+++ Data +++

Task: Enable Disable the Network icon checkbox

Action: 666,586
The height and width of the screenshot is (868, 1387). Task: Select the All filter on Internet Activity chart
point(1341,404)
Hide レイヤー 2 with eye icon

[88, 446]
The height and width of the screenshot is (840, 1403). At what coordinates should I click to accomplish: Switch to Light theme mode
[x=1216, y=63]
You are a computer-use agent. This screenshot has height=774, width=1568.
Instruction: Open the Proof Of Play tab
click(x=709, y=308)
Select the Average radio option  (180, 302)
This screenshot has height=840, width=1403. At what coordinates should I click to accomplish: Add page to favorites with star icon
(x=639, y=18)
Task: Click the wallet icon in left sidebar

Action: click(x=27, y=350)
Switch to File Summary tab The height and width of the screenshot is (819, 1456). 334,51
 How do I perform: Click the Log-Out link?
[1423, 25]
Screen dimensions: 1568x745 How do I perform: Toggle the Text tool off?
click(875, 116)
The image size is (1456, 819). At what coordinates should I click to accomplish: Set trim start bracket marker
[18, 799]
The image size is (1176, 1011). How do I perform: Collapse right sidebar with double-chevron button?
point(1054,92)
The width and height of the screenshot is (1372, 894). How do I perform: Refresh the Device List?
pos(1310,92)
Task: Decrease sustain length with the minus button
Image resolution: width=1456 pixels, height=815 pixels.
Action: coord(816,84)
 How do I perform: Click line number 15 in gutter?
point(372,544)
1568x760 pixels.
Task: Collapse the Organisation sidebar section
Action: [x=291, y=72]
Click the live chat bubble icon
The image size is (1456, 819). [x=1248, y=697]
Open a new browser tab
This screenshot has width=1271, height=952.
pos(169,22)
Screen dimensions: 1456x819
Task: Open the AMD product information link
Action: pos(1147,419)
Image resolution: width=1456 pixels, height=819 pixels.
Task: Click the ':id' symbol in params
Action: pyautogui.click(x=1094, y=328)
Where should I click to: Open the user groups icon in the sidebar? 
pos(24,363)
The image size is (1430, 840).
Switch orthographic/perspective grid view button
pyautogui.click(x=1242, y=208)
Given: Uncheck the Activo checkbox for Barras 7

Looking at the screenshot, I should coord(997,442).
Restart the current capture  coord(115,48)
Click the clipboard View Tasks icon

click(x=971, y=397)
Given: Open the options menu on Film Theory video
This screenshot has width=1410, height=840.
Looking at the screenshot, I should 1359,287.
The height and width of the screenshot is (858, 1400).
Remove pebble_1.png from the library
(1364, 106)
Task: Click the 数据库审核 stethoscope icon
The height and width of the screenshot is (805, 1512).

+++

### Exercise aim
Your answer must be every record above, repeated exactly.

### Task solution
Task: Enable Disable the Network icon checkbox

Action: 666,586
The height and width of the screenshot is (868, 1387). Task: Select the All filter on Internet Activity chart
point(1341,404)
Hide レイヤー 2 with eye icon

[88, 446]
The height and width of the screenshot is (840, 1403). At what coordinates should I click to accomplish: Switch to Light theme mode
[x=1216, y=63]
You are a computer-use agent. This screenshot has height=774, width=1568.
Instruction: Open the Proof Of Play tab
click(x=709, y=308)
Select the Average radio option  (180, 302)
This screenshot has height=840, width=1403. At what coordinates should I click to accomplish: Add page to favorites with star icon
(x=639, y=18)
Task: Click the wallet icon in left sidebar

Action: click(x=27, y=350)
Switch to File Summary tab The height and width of the screenshot is (819, 1456). 334,51
 How do I perform: Click the Log-Out link?
[1423, 25]
Screen dimensions: 1568x745 How do I perform: Toggle the Text tool off?
click(875, 116)
The image size is (1456, 819). At what coordinates should I click to accomplish: Set trim start bracket marker
[18, 799]
The image size is (1176, 1011). How do I perform: Collapse right sidebar with double-chevron button?
point(1054,92)
The width and height of the screenshot is (1372, 894). How do I perform: Refresh the Device List?
pos(1310,92)
Task: Decrease sustain length with the minus button
Image resolution: width=1456 pixels, height=815 pixels.
Action: coord(816,84)
 How do I perform: Click line number 15 in gutter?
point(372,544)
1568x760 pixels.
Task: Collapse the Organisation sidebar section
Action: [x=291, y=72]
Click the live chat bubble icon
The image size is (1456, 819). [x=1248, y=697]
Open a new browser tab
This screenshot has width=1271, height=952.
pos(169,22)
Screen dimensions: 1456x819
Task: Open the AMD product information link
Action: pos(1147,419)
Image resolution: width=1456 pixels, height=819 pixels.
Task: Click the ':id' symbol in params
Action: pyautogui.click(x=1094, y=328)
Where should I click to: Open the user groups icon in the sidebar? 
pos(24,363)
The image size is (1430, 840).
Switch orthographic/perspective grid view button
pyautogui.click(x=1242, y=208)
Given: Uncheck the Activo checkbox for Barras 7

Looking at the screenshot, I should coord(997,442).
Restart the current capture  coord(115,48)
Click the clipboard View Tasks icon

click(x=971, y=397)
Given: Open the options menu on Film Theory video
This screenshot has width=1410, height=840.
Looking at the screenshot, I should 1359,287.
The height and width of the screenshot is (858, 1400).
Remove pebble_1.png from the library
(1364, 106)
Task: Click the 数据库审核 stethoscope icon
The height and width of the screenshot is (805, 1512).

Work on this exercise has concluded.